Question

Given that the freezing point of benzene is $ 5.48^\circ C $ and its $ K_f $ value is $ 5.12^\circ C/m $, what would be the freezing point of a solution of 20 g of propane in 400 g of benzene?

• A. \( -0.34^\circ C \)
• B. \( -0.17^\circ C \)
• C. \( -5.8^\circ C \)
• D. \( -0.2^\circ C \)

Hint:

To calculate freezing point depression, remember that the formula involves the molality of the solution, which is based on the moles of solute and the mass of solvent.

Answer 1

The Correct Option is A

To calculate the freezing point depression (\(\Delta T_f\)) of the solution, we use the formula: \[ \Delta T_f = K_f \times m \] where: - \( K_f \) is the freezing point depression constant (given as \( 5.12^\circ C/m \)), - \( m \) is the molality of the solution.
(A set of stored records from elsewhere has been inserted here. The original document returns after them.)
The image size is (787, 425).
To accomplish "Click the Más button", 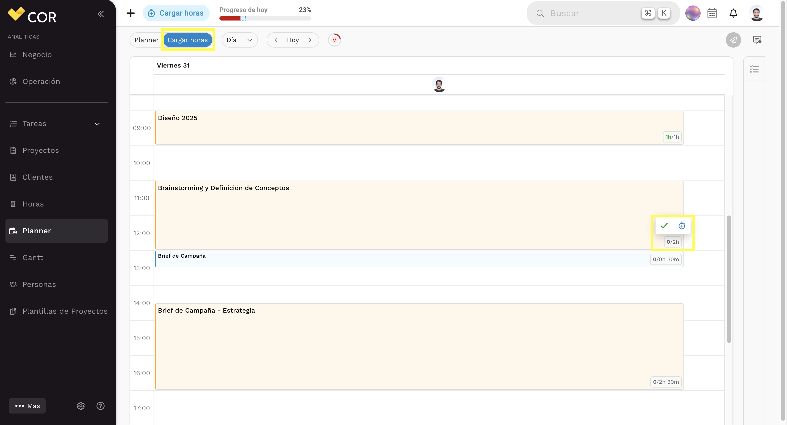I will click(x=27, y=406).
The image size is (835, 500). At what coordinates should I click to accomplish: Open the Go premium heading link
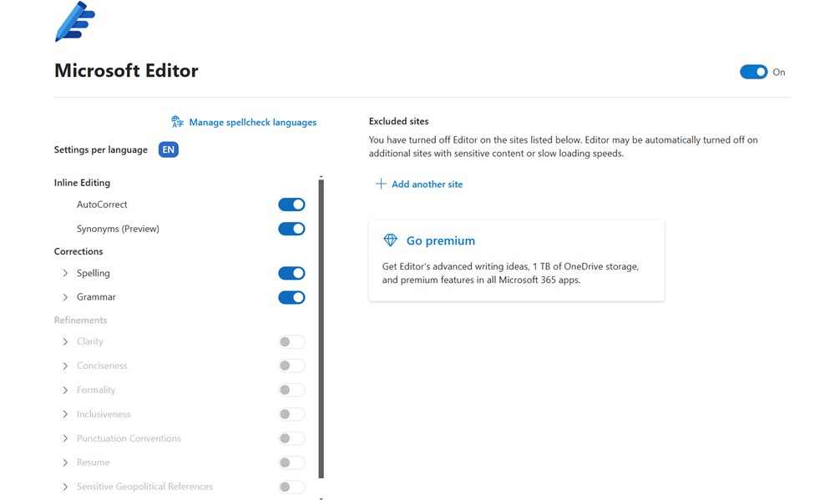pyautogui.click(x=440, y=240)
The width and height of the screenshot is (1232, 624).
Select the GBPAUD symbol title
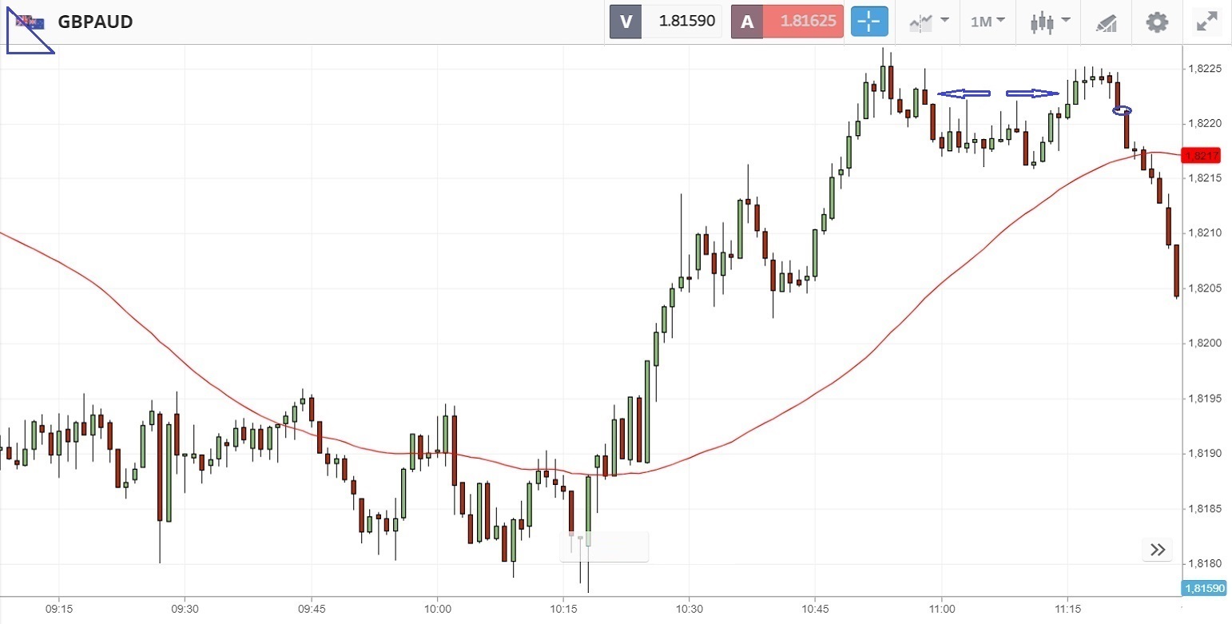[95, 22]
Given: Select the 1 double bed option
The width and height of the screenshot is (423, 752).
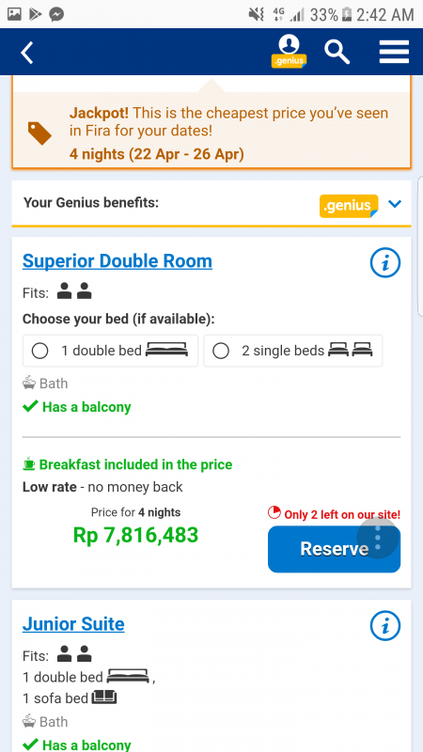Looking at the screenshot, I should 110,351.
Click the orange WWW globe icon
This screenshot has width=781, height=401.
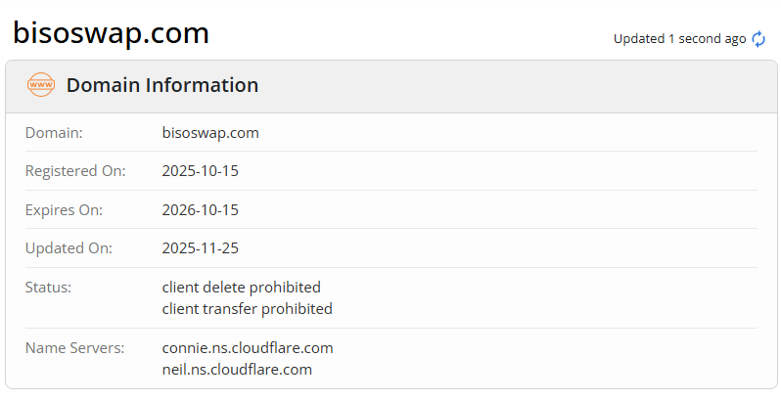(x=41, y=85)
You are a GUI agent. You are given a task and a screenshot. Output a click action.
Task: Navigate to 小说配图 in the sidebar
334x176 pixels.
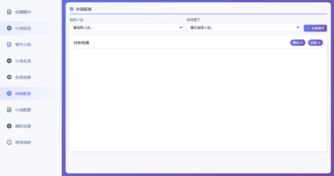pyautogui.click(x=23, y=110)
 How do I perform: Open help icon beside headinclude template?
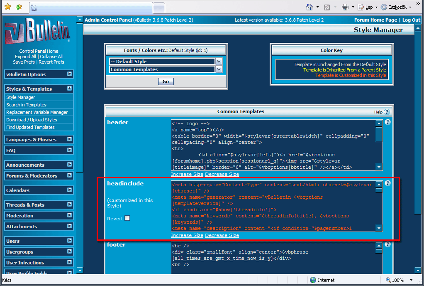387,183
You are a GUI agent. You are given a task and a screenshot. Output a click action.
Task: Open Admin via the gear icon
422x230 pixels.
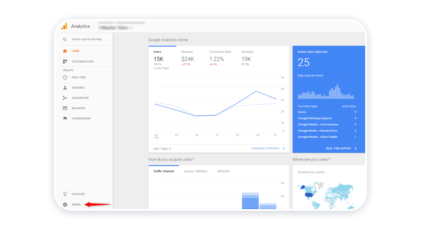tap(65, 205)
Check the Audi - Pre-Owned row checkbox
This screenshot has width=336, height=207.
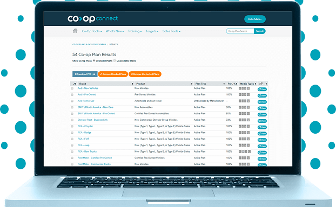click(72, 94)
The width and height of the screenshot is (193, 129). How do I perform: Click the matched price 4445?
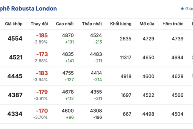(15, 76)
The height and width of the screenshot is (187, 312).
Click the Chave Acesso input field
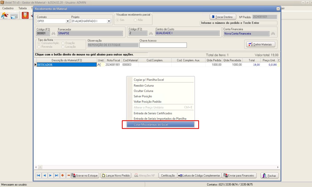point(163,45)
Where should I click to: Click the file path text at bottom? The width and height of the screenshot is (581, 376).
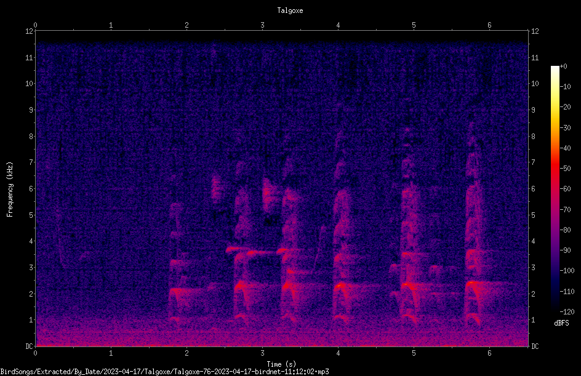pyautogui.click(x=164, y=372)
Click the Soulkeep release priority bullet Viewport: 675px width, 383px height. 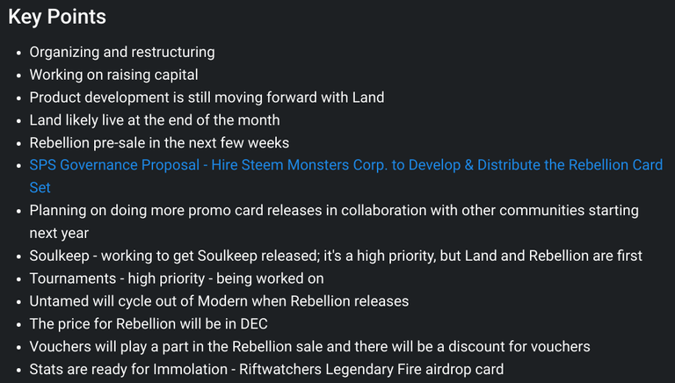coord(336,256)
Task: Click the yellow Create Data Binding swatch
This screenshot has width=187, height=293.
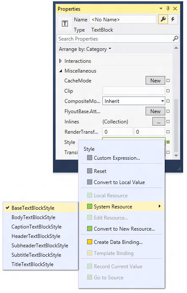Action: tap(90, 242)
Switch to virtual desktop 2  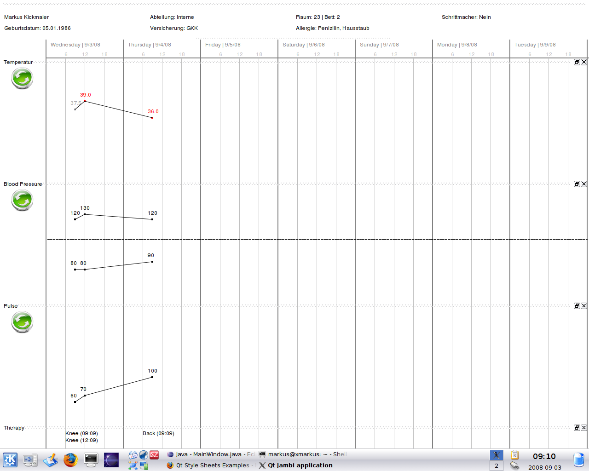[496, 465]
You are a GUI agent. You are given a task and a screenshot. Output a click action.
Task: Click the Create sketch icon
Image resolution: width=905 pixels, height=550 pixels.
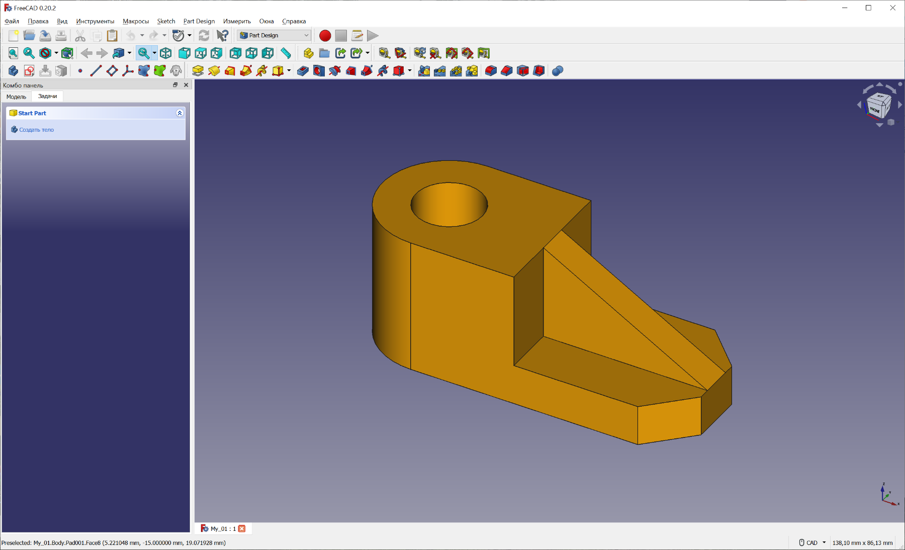pyautogui.click(x=29, y=71)
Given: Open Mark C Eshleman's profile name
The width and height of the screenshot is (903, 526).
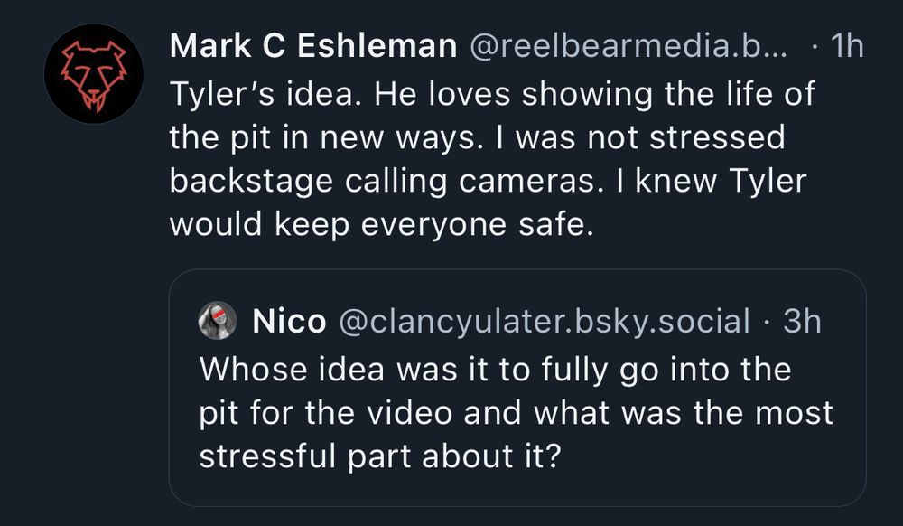Looking at the screenshot, I should pyautogui.click(x=313, y=47).
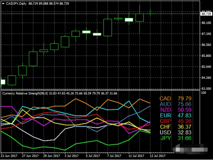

First, we calculate the molality \( m \) of the solution. The molality is given by the formula: \[ m = \frac{\text{moles of solute}}{\text{mass of solvent in kg}} \] 1. Calculate the moles of propane (C\(_3\)H\(_8\)): - Molar mass of propane (C\(_3\)H\(_8\)) = \( 3 \times 12 + 8 \times 1 = 44 \, \text{g/mol} \) - Moles of propane = \( \frac{20 \, \text{g}}{44 \, \text{g/mol}} = 0.4545 \, \text{mol} \) 2. Calculate the mass of benzene in kg: - Mass of benzene = 400 g = \( 0.4 \, \text{kg} \) 3. Calculate the molality \( m \): \[ m = \frac{0.4545 \, \text{mol}}{0.4 \, \text{kg}} = 1.13625 \, \text{mol/kg} \] 4. Calculate the freezing point depression \( \Delta T_f \): \[ \Delta T_f = 5.12^\circ C/m \times 1.13625 \, \text{mol/kg} = 5.81^\circ C \] 5. Calculate the new freezing point: - Freezing point of pure benzene = \( 5.48^\circ C \) - New freezing point = \( 5.48^\circ C - 5.81^\circ C = -0.34^\circ C \) Thus, the freezing point of the solution is \( -0.34^\circ C \).